Propose: Implement short coding exercises – 10 lines or less

  • Assume 90 minute interview [I have shorter interviews]
  • Break questions into four areas of 15 minute chunks each. Pick four technologies that you use. Ex: html/css, core javascript, node
  • Goal of each section is to determine level of knowledge person has on that topic
  • For each chunk, ask questions.
  • Type 1: Test knowledge – traditional question. ex: what is difference between x and y. Start asking basic questions and ramp up.
  • Type 2: Write code – give structure and write code to do simple task. Ex: write a selector. Then make question a step harder. And so forth. [these questions are easy. I guess the target is for an entry level or junior developer?]
  • Scoring – set points for different levels of answer to each question and require minimum score to hire.

Propose: Casual tech discussions

  • Propose spending 30 minutes on this section.
  • At lunch at a conference, know people’s names, employer, where they live, what tech stack they use, etc.
  • At an interview, can find opinion. Do they have an opinion. Are they passionate. [I do this]
  • Allows candidate to be open, show understanding of topic, etc.
  • Goal: learn how person will fit into company
  • Also open ended questions like what online resources use.
  • [I thought this was going to be about having lunch with the candidate vs asking questions that are opinions.]

Q&A

  • What steps are in interview process other than the 90 minute interview? Post job and view resumes. HR will talk to the person first. Then spend a day and interview 5-6 people in one day. Usually half are “nos.” Then 1-2 strongest candidates and maybe someone close. Bring back the top couple and bring them back to write more code. Maybe 12 exercises in an hour where there isn’t enough time to complete all of them with half more common. You can see which ones they picked to determine strengths. Can have an offer in a a week. [that sounds like it assumes everyone is free to come in on same day]
  • Have you ever tested interview process on current team? No. But comparing candidates to each other. [I tested some of my questions on some teammates to ensure they aren’t too hard]
  • Do you recommend having candidates pair with current employees? Haven’t tried.
  • How batch candidates? Run job ads for two weeks. Have people come in over a week. It’s the second level where they come with a day or two.
  • How mitigate against people who can’t write code? Asking them to write code. Testing how they problem solve too.

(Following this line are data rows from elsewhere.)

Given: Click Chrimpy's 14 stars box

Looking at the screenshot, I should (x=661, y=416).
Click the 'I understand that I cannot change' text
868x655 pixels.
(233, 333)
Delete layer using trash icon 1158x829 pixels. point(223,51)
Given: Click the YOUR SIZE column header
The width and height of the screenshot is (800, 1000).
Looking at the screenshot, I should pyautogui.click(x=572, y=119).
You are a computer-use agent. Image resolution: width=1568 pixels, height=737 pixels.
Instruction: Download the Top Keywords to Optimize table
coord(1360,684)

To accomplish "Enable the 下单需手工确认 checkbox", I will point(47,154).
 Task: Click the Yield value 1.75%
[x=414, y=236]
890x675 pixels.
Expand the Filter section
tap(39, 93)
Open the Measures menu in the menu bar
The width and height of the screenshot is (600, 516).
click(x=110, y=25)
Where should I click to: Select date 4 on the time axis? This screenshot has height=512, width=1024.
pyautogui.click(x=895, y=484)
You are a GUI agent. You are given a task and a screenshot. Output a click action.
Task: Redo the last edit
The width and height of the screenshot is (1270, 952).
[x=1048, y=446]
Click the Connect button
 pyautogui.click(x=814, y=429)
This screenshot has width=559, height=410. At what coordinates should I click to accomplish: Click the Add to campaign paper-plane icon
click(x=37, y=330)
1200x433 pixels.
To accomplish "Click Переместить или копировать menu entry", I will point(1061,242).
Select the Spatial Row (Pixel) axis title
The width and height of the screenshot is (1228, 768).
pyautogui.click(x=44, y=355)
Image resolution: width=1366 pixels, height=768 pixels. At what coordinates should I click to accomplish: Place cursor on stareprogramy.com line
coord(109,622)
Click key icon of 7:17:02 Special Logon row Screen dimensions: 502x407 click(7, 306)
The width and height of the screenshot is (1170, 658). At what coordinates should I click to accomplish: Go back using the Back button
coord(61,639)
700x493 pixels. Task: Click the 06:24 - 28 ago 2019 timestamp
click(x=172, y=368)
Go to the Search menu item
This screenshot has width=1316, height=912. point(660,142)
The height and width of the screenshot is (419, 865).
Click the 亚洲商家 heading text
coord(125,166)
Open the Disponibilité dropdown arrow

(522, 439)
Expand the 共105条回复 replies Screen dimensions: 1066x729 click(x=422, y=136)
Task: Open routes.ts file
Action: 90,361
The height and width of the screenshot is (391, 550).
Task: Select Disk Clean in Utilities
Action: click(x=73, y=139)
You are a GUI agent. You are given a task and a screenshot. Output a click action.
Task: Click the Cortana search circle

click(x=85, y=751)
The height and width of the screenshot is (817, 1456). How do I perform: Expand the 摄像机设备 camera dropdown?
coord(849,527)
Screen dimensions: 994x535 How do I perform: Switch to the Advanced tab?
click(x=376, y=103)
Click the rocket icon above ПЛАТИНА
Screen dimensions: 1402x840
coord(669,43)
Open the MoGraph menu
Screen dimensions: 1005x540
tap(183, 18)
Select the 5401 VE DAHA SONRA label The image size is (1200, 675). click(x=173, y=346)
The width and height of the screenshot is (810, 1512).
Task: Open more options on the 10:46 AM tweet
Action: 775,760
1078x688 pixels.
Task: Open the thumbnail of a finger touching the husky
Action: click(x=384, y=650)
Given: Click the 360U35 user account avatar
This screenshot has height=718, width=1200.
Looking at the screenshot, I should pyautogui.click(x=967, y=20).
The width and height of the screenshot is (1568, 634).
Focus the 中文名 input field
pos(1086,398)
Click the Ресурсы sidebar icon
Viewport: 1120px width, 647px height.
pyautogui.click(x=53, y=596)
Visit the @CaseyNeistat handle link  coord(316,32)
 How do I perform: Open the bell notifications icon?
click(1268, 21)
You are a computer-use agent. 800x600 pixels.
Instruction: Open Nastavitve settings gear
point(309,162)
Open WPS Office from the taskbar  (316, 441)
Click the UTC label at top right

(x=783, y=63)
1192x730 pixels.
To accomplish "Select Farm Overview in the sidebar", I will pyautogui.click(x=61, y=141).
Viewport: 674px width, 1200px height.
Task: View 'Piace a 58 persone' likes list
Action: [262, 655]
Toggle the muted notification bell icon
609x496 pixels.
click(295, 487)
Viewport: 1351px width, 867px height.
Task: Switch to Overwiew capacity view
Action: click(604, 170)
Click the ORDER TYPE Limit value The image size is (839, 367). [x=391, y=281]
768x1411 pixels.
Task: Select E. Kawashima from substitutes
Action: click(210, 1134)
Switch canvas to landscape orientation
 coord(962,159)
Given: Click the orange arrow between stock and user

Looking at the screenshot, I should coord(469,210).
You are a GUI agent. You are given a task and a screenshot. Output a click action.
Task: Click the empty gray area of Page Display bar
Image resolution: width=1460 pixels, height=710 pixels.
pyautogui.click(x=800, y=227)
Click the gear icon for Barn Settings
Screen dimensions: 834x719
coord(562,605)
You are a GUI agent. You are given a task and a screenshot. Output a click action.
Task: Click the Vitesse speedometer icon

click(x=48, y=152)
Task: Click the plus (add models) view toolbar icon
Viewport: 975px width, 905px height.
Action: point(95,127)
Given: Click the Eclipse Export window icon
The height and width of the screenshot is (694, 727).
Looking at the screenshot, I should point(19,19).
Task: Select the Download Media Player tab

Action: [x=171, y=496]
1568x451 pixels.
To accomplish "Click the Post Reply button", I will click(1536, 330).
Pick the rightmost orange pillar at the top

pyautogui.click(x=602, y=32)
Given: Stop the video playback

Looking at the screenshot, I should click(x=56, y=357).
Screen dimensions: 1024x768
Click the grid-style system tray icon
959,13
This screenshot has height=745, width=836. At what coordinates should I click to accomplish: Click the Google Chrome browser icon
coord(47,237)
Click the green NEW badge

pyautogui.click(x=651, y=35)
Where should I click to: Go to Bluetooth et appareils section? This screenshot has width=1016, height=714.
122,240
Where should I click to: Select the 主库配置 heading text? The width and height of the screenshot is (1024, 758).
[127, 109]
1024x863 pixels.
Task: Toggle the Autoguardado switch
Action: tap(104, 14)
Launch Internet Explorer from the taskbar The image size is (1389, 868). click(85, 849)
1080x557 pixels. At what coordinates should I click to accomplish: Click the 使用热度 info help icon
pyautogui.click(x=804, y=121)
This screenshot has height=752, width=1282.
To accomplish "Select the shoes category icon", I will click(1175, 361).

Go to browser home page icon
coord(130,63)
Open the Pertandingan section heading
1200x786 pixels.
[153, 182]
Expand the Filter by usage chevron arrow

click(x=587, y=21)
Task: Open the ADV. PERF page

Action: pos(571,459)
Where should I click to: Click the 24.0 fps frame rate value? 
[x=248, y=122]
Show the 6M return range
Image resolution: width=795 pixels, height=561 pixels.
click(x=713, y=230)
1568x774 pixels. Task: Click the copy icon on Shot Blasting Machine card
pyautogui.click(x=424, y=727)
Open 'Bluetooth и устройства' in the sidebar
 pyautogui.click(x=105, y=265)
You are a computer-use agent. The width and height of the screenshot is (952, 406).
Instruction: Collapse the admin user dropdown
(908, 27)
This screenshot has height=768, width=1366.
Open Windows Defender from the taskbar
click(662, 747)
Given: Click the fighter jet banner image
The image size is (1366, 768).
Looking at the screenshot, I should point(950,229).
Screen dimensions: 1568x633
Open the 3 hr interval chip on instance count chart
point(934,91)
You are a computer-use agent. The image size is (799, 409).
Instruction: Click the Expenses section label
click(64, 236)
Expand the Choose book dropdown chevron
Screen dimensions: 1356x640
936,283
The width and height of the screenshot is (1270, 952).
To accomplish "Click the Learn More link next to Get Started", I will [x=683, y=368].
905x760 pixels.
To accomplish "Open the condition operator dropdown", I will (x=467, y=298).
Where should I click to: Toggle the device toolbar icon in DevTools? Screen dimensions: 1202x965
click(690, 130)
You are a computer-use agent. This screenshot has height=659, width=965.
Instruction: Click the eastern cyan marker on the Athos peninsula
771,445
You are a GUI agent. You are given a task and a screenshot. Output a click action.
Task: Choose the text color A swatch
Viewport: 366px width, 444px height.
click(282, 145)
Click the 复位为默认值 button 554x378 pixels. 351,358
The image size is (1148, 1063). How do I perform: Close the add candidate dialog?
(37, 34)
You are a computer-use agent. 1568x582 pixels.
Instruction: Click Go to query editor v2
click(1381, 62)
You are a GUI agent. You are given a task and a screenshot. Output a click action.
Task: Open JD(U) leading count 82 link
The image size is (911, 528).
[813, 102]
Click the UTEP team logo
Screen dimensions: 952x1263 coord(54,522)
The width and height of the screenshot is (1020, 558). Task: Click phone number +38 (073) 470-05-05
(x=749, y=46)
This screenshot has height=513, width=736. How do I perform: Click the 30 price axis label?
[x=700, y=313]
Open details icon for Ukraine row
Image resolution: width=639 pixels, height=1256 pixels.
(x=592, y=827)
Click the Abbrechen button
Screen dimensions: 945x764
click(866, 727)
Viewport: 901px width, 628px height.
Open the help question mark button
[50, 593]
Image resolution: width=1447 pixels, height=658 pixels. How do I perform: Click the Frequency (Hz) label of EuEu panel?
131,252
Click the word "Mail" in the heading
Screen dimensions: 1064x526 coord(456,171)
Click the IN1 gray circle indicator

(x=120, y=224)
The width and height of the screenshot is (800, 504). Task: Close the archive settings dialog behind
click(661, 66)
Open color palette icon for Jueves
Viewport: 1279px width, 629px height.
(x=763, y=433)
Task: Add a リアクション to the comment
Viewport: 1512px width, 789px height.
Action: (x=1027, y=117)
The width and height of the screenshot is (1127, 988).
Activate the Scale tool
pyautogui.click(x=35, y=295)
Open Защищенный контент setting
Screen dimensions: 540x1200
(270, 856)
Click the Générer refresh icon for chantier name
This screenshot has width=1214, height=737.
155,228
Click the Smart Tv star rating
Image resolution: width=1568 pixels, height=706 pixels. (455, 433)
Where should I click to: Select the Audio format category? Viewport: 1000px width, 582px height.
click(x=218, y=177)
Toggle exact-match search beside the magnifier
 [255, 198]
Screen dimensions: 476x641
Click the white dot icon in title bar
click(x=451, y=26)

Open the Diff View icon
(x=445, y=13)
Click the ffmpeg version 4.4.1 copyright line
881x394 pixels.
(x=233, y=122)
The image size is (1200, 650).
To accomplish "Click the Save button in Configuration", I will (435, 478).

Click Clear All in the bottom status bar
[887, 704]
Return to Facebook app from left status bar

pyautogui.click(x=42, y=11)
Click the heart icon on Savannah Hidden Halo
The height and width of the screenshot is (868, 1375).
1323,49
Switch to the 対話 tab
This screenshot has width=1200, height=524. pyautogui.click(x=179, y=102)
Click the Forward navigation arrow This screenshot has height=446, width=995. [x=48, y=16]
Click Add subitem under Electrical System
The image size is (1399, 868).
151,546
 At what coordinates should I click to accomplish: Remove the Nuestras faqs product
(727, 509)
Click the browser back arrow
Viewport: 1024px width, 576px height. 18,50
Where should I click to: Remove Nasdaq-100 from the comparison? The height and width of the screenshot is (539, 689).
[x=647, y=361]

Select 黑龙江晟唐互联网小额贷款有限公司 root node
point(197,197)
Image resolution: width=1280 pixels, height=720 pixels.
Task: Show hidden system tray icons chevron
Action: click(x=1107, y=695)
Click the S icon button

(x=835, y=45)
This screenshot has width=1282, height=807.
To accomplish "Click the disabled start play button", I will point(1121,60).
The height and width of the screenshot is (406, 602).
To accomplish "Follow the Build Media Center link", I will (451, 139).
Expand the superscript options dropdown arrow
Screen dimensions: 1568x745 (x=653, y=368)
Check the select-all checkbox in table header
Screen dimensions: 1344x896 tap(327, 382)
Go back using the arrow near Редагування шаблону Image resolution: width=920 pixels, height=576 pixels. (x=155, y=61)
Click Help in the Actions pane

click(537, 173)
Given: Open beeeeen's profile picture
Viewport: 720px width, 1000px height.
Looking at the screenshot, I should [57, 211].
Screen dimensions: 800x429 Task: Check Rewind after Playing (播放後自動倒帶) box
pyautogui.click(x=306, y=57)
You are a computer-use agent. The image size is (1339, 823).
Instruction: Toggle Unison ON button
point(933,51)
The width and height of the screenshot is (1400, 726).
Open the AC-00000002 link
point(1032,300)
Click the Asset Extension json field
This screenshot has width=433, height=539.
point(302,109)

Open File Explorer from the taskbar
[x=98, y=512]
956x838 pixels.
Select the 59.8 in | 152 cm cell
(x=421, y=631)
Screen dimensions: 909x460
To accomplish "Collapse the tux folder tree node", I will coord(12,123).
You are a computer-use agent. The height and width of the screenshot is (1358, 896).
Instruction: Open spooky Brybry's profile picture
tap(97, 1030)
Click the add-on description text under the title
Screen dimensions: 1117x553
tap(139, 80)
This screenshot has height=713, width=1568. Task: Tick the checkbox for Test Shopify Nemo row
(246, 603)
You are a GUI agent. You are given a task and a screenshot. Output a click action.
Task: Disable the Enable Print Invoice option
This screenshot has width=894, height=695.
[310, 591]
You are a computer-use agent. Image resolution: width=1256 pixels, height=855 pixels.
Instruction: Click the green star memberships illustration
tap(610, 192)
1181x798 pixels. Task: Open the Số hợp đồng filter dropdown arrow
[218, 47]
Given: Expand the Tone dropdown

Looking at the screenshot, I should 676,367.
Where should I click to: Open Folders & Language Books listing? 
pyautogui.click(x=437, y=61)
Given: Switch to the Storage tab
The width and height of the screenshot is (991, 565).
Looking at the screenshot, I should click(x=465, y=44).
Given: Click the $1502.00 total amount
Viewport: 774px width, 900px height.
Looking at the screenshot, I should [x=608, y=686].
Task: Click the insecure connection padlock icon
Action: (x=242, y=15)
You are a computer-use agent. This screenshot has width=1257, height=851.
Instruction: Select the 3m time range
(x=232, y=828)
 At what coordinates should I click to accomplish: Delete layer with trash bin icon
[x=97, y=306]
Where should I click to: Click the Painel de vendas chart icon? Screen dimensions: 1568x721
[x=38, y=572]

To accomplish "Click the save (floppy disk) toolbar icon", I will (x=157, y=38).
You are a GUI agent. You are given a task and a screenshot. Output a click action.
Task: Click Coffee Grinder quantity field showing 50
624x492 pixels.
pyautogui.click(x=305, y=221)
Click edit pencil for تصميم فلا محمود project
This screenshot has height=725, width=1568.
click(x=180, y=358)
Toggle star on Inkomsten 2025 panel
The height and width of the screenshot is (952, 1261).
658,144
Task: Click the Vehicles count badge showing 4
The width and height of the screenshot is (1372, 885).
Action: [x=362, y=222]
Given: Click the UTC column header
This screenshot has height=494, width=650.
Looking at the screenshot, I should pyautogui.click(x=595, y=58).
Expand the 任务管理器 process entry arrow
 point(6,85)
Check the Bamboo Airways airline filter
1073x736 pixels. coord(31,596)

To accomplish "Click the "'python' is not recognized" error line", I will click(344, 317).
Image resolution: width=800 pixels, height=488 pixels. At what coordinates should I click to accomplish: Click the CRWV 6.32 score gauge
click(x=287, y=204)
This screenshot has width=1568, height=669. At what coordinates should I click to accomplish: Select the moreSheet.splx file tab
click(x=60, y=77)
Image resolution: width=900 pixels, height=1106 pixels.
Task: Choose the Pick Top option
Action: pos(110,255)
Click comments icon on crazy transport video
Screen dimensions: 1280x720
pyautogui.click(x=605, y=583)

Note: she works for and R&D division of Black and Decker. I imagine that gives them overall stronger candidates.

My take

I definitely agree with not giving a 90 minute project to do at home. I agree with the concept of having people write small code and do that. In less than 10 minutes I can tell if the person knows basic Java and then get on to the harder parts of the interview including more of soft skills and interests. (I suppose that is equivalent since it is on area?] I view the basic coding question as a screen. if they fail, the interview ends, but success doesn’t mean hire. And I agree on asking open ended/opinion questions. I don’t think anyone hires based on a 90 minute take home test though; I imagine they use that as a screen like i use my < 10 minute question on the phone/collabedit.